Assumiamo ad esempio una situazione semplice: raccolta delle ossa in occasione di esumazione da inumazione in campo comune, con pluralità di soggetti. A chi spetta decidere se siano destiate all’ossario comune, oppure alla raccolta per una tumulazione e, in questo secondo caso, quale tipo di tumulazione e quale “sito”..
In tal modo – forse – si potrebbe individuare un parametro generale, una regola almeno condivisa, in linea di massima.
Poi, si potranno cercare le eccezioni, le specificazioni, ecc.

Rimane – comunque – aperta una questione, non secondaria.

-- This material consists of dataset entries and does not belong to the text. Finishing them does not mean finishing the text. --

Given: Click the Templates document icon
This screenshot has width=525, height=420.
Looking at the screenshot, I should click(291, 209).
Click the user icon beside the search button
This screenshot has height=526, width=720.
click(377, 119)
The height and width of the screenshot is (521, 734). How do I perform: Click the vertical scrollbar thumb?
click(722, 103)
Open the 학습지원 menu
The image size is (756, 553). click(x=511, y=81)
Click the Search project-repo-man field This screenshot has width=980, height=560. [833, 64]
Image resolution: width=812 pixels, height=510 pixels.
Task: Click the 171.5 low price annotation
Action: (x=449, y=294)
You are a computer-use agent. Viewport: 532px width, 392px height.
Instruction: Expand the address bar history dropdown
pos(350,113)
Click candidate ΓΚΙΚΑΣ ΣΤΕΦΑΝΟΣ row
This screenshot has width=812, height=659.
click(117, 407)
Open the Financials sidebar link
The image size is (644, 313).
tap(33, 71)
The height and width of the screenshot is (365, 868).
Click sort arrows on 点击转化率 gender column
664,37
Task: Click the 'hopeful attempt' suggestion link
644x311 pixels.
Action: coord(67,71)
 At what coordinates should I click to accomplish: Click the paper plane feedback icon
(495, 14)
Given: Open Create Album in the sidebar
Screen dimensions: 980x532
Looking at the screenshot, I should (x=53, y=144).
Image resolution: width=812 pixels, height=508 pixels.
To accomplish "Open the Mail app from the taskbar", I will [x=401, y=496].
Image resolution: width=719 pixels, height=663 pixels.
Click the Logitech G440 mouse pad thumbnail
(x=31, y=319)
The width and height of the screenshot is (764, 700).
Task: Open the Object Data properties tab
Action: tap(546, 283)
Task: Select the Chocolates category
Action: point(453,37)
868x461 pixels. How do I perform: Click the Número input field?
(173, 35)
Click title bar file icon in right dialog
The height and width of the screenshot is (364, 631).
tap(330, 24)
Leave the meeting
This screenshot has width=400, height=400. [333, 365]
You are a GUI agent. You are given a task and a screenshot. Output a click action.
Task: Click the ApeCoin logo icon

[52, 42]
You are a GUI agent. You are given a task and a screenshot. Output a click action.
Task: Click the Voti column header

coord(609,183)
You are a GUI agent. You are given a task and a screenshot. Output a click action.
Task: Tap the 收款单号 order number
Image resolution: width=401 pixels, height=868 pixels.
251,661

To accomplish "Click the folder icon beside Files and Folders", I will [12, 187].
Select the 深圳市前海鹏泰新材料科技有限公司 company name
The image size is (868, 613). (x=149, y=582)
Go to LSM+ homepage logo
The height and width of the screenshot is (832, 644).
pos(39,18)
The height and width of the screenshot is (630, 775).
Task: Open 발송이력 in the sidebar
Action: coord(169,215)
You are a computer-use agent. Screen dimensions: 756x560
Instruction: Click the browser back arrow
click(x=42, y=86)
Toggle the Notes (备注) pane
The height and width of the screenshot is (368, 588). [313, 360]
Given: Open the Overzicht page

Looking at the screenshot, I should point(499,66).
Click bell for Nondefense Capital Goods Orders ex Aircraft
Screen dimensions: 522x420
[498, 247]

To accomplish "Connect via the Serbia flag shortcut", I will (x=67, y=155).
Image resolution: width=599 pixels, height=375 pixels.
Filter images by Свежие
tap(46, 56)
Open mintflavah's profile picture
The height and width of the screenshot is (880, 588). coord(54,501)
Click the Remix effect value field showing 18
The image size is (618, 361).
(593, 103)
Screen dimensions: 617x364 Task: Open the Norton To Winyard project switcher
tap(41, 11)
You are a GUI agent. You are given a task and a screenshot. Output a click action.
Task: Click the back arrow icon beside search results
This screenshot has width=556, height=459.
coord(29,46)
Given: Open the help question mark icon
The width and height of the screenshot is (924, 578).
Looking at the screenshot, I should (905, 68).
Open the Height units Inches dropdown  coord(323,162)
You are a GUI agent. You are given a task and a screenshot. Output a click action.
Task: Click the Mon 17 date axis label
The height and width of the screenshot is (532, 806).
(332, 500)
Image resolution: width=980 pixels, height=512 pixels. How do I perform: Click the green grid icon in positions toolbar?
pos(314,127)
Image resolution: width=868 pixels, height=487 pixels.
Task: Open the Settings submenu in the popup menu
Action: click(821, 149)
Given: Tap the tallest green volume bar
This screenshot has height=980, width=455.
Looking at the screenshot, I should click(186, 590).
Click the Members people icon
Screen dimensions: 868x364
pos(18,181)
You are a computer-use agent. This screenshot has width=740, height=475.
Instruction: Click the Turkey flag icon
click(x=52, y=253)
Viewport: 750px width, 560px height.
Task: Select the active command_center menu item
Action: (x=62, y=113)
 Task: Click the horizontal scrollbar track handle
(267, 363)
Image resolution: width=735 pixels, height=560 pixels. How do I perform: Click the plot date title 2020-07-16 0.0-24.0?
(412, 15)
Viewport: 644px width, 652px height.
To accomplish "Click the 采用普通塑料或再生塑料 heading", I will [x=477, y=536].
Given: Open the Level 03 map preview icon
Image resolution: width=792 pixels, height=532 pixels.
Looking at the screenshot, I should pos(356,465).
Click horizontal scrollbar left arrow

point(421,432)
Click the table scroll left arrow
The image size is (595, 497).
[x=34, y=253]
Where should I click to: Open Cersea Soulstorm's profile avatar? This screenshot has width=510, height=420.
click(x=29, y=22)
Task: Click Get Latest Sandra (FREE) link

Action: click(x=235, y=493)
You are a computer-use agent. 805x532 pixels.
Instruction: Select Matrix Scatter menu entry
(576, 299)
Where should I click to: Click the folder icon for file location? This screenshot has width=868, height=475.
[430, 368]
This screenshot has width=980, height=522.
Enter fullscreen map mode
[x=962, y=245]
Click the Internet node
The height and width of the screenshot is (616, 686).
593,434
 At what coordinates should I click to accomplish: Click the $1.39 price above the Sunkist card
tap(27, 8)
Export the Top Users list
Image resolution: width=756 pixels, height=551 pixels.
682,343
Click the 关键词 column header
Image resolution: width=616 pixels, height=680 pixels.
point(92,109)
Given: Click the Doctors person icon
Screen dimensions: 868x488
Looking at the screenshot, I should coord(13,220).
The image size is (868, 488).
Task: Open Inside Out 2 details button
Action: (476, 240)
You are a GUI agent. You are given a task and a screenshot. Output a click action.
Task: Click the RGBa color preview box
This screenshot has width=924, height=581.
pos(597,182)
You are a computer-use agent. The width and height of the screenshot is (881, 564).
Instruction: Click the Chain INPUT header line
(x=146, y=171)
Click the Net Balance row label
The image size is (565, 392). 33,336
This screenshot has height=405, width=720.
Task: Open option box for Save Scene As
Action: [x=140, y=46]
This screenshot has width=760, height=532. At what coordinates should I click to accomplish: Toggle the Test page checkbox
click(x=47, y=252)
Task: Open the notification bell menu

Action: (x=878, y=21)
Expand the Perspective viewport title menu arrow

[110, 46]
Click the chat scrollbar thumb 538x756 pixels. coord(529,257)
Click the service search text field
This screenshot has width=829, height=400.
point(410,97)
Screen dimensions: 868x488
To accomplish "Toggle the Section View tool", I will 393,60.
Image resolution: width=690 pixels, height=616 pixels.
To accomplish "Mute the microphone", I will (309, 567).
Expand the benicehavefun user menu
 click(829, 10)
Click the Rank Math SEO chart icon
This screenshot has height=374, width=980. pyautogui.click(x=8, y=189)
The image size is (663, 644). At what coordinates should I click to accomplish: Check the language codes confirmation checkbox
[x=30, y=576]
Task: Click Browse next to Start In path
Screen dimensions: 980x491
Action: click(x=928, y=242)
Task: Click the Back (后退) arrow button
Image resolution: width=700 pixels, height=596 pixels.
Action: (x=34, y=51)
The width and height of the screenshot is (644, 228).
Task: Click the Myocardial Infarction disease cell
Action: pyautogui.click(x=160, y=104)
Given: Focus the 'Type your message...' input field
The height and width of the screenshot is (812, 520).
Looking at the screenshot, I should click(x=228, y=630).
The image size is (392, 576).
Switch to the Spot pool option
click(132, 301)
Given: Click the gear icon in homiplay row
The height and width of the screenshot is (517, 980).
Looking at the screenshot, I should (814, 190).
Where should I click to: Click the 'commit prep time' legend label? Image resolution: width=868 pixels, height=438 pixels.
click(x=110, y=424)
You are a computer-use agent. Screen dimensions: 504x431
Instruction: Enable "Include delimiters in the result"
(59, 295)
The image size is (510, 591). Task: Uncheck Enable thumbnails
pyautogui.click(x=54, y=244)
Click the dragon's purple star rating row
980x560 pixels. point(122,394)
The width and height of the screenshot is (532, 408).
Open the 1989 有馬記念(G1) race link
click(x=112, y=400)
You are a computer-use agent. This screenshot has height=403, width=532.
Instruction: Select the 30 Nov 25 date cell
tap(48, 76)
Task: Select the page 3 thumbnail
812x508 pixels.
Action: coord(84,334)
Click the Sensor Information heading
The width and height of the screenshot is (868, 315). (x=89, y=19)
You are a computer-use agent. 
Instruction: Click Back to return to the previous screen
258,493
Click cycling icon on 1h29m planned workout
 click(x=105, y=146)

Dal 4/5/2001 si sono formati comportamenti di vario ordine, e non sarà così indolore (anche se con interventi di interpretazione motivati) pervenire, anche se in termini non immediati, ad una qualche linea abbastanza uniforme, tale da ricondurre ad un unico alveo sistemico tutte queste ipotesi.
Ciò non significa che non valga la pena studiare argomentazioni sostenibili, anzi. Ma senza illuderci di giungere a uniformità e coerenza.
Sì, ci sono sentenze visionarie e pionieristiche sul senso reale della prossimità affettiva al de cuius come vera legittimazione ad agire, ma reputo difficilmente applicabili ad un contesto burocratico, procedere caso per caso sarebbe una follia, come di volta in volta scandagliare negli aventi diritto a pronunciarsi le vere intenzioni riposte nell’anima.
L’ordinamento non può raggiungere tali livelli di intrusività così capillare…
Sarebbe preferibile a questo punto ricorrere alla negromanzia, più certa e rapida….Cicerone con il “De re divinatoria” espresse qualche dubbio a tal proposito, io non profferisco parola e mi adeguo, anzi nel buio resto immobile!